Rodriguez, a student of the Cowen Hamilton Secondary School, Princes Town, had to rush through an exam to get to the launch on Tuesday. He told school principals the association was conceptualised after his sister endured two years of bullying.
“I started this campaign because of my sister, Vickieve Harrington. She was being bullied at school and it really broke my heart to see her coming from school with a black eye, no money, because this child at the school was taking away her money and she was not focusing on school,” Rodriguez said. Together with his mother, Yvonne Harrington, Rodriguez envisioned taking an anti-bullying campaign to schools and put it into operation.
Rodriguez said the campaign had been successful to date, but with bullying in schools spiralling out of control, he called on the Minister of Education Dr Tim Gopeesingh to make some kind of intervention to end this scourge. School supervisor Claire Telemaque gave the assurance that the minister was doing just that. She referred to a parenting conference on Monday, where stakeholders were invited to work with the ministry to ensure the problem was eradicated.

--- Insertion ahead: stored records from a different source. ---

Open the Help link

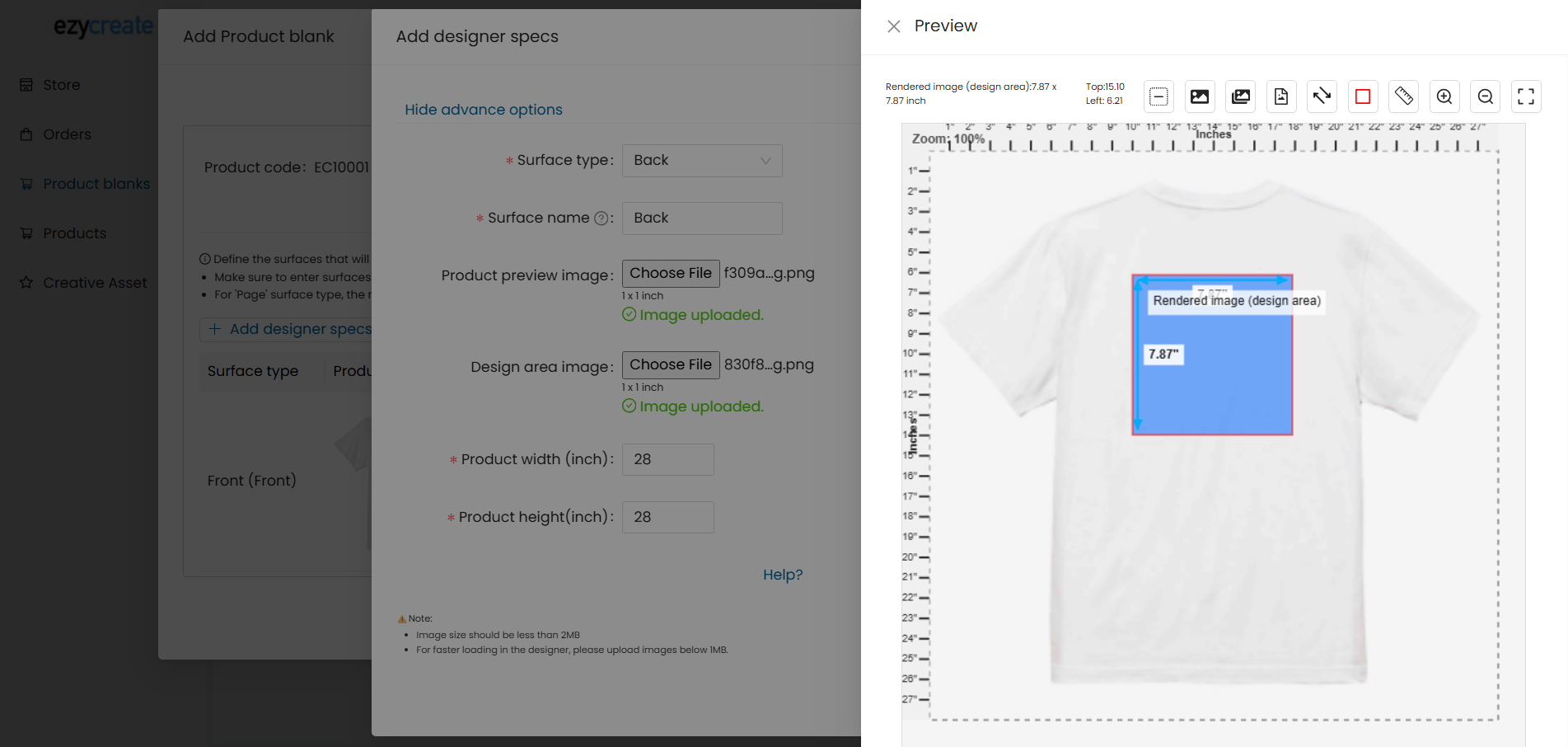(782, 575)
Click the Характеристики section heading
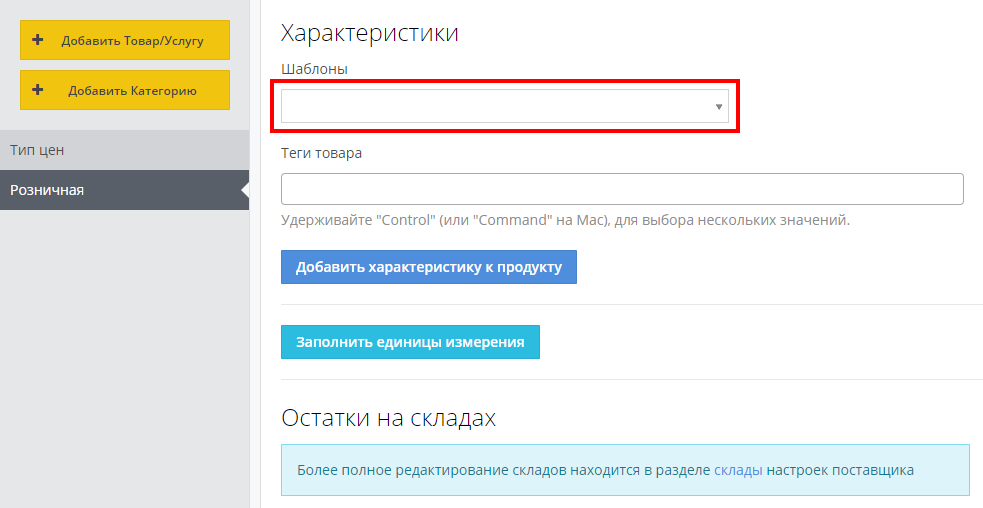983x508 pixels. (370, 33)
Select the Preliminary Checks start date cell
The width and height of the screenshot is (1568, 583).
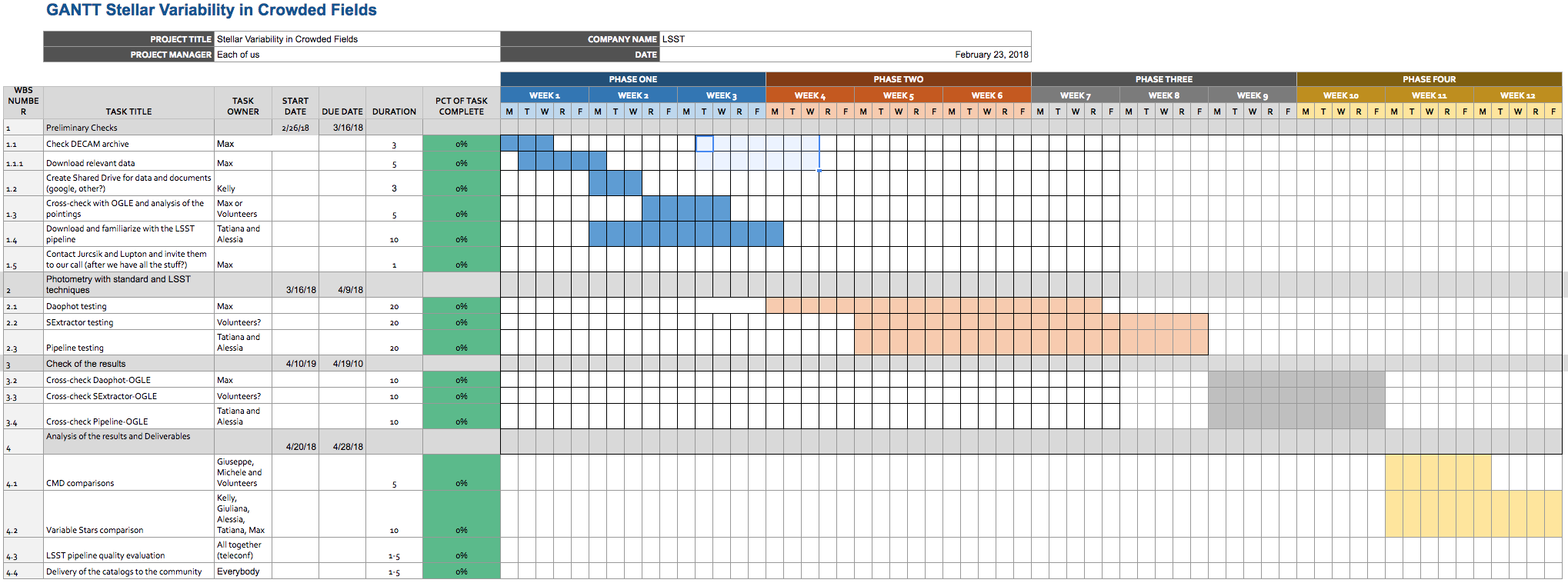pos(295,128)
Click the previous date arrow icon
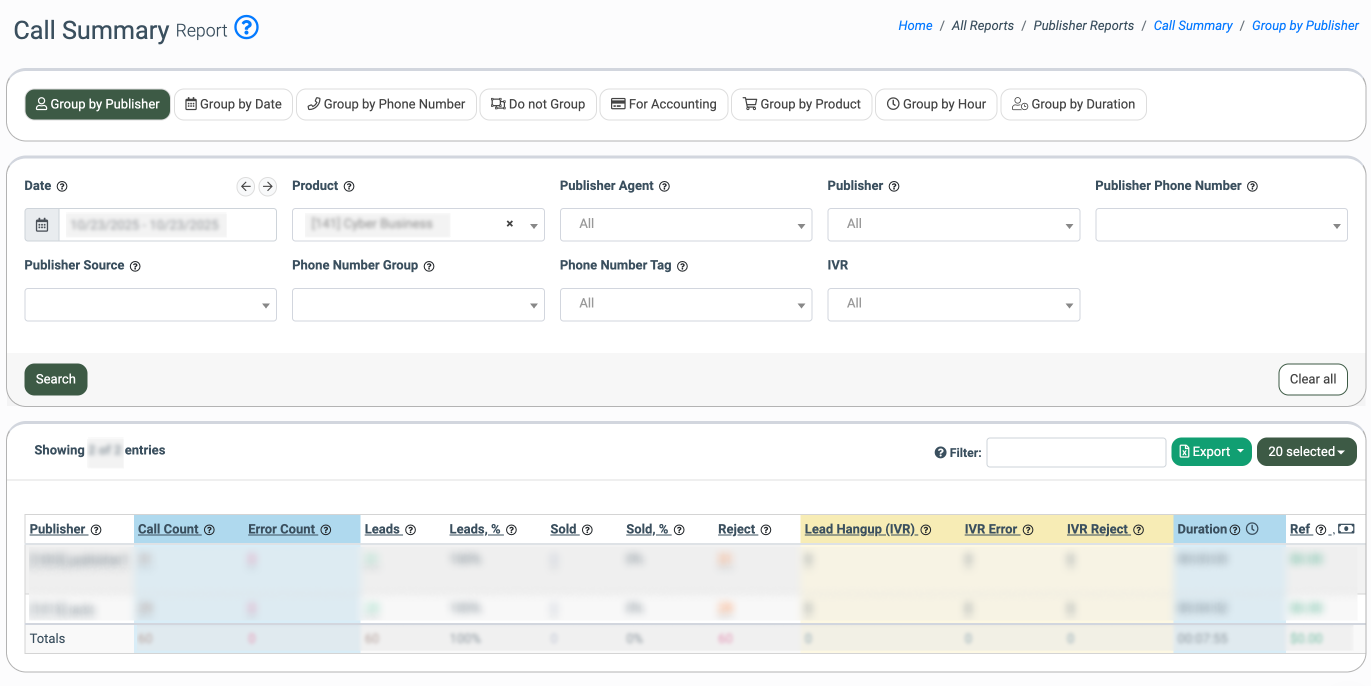Image resolution: width=1371 pixels, height=686 pixels. click(246, 186)
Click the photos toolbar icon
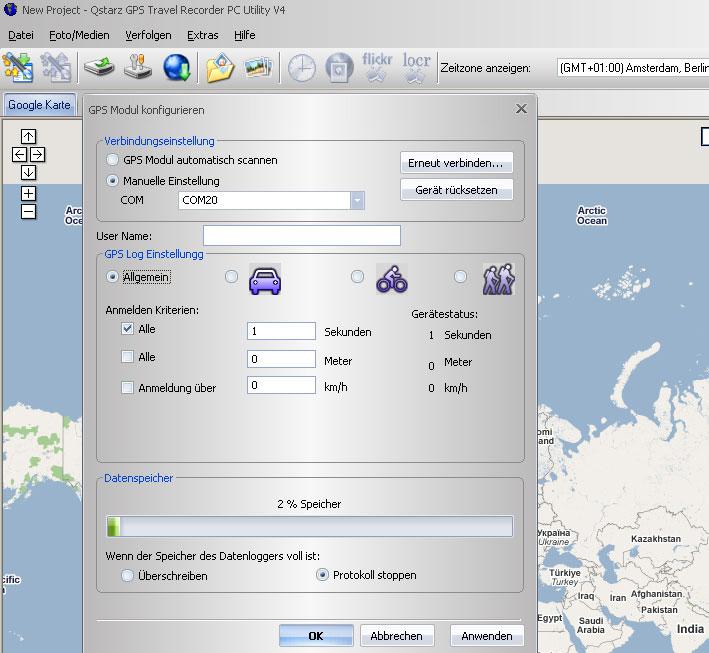Screen dimensions: 709x653 pyautogui.click(x=258, y=68)
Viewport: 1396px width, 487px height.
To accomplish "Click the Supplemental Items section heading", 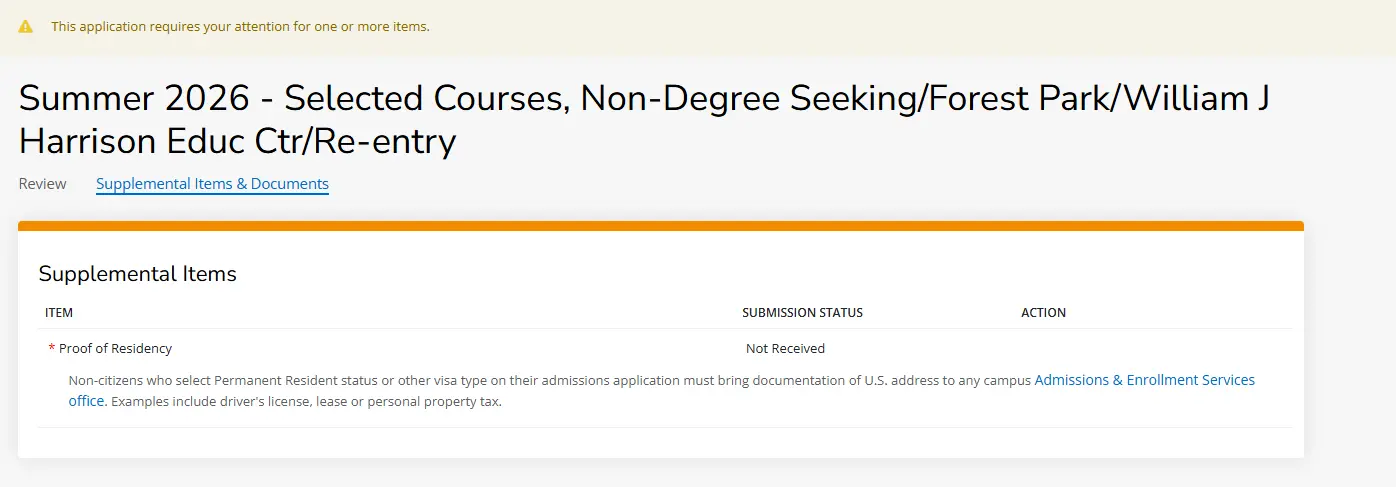I will (137, 274).
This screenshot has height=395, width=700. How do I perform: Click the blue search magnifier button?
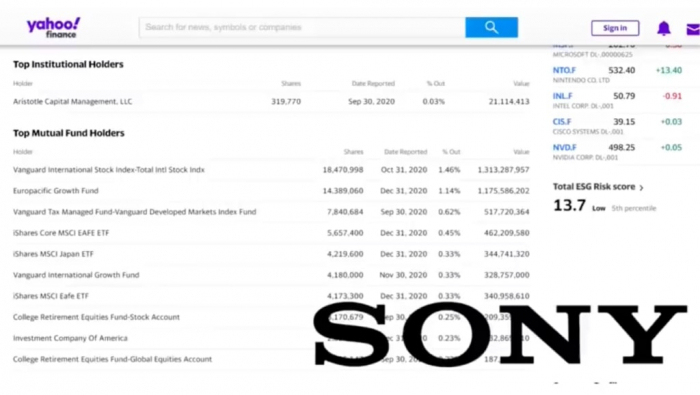pyautogui.click(x=491, y=27)
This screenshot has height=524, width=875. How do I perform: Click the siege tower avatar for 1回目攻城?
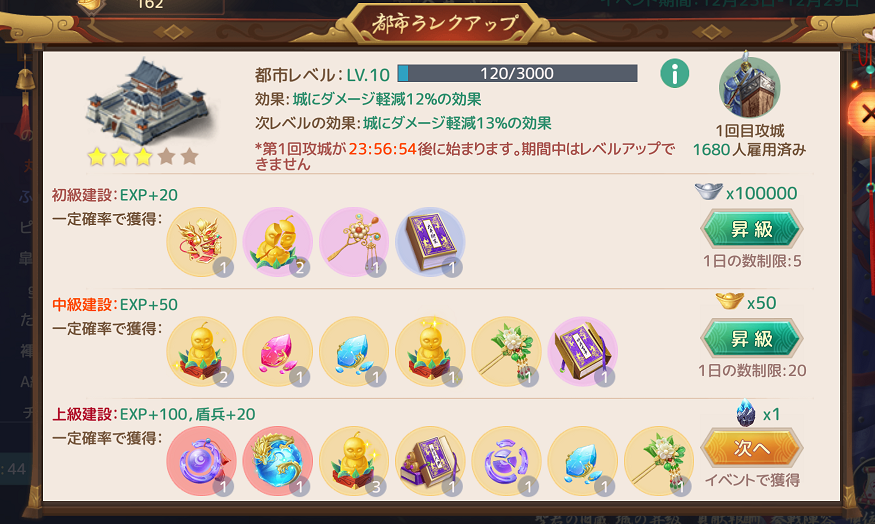point(749,85)
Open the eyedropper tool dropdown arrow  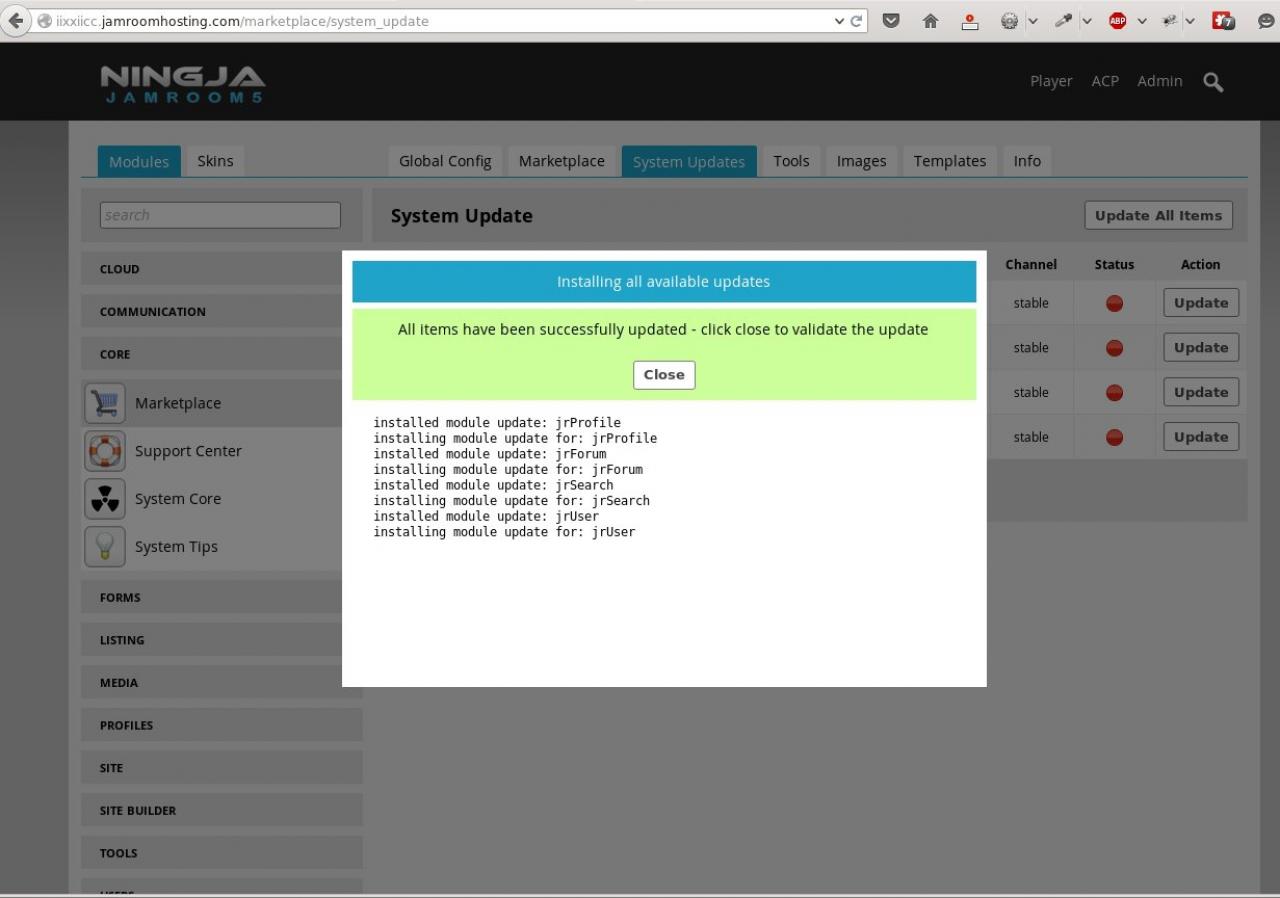(x=1087, y=21)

Telemaque said only recently, the ministry hired some 732 student support officers, who are guidance officers, school social workers, educational psychologists and counselling psychologists, to help support students so they do not go the way of bullying. Community police inspector Michael Maurice applauded the initiative and committed the police service to working with any organisation to end bullying in schools.
The campaign was also endorsed by Senator Raziah Ahmed, Minister in the Ministry of Gender, Youth and Child Affairs. She said she was happy to be a part of this important initiative, “to ensure that the welfare of our children in the schools and outside of the schools are not hampered by a growing rampage of what appears to be a popular campaign of bullying, that is fed by the social network, by media, by the ability of young people to upload videos instantly, to transmit pictures instantly, of incidents that hurt and belittle our little ones.” Seepersad Bachan concurred.
“No school and no child is safe from the scourge of bullying, a phenomenon that has been with us from ancient times but which has been made much worse by the increased availability and use of social media and problems in parenting, problems in society. “It is no longer one boy or one girl being terrorised or ostracising another, or a gang of kids making life miserable for others. What we see are various manifestations of the problem of bullying: cyber bullying, office bullying, peer bullying and even bullying by parents.
“The effects of this horrendous act on our young citizens are detrimental to the personal growth and wellbeing of our children and poisons what should be a constructive and positive school environment to one that is destructive and negative.”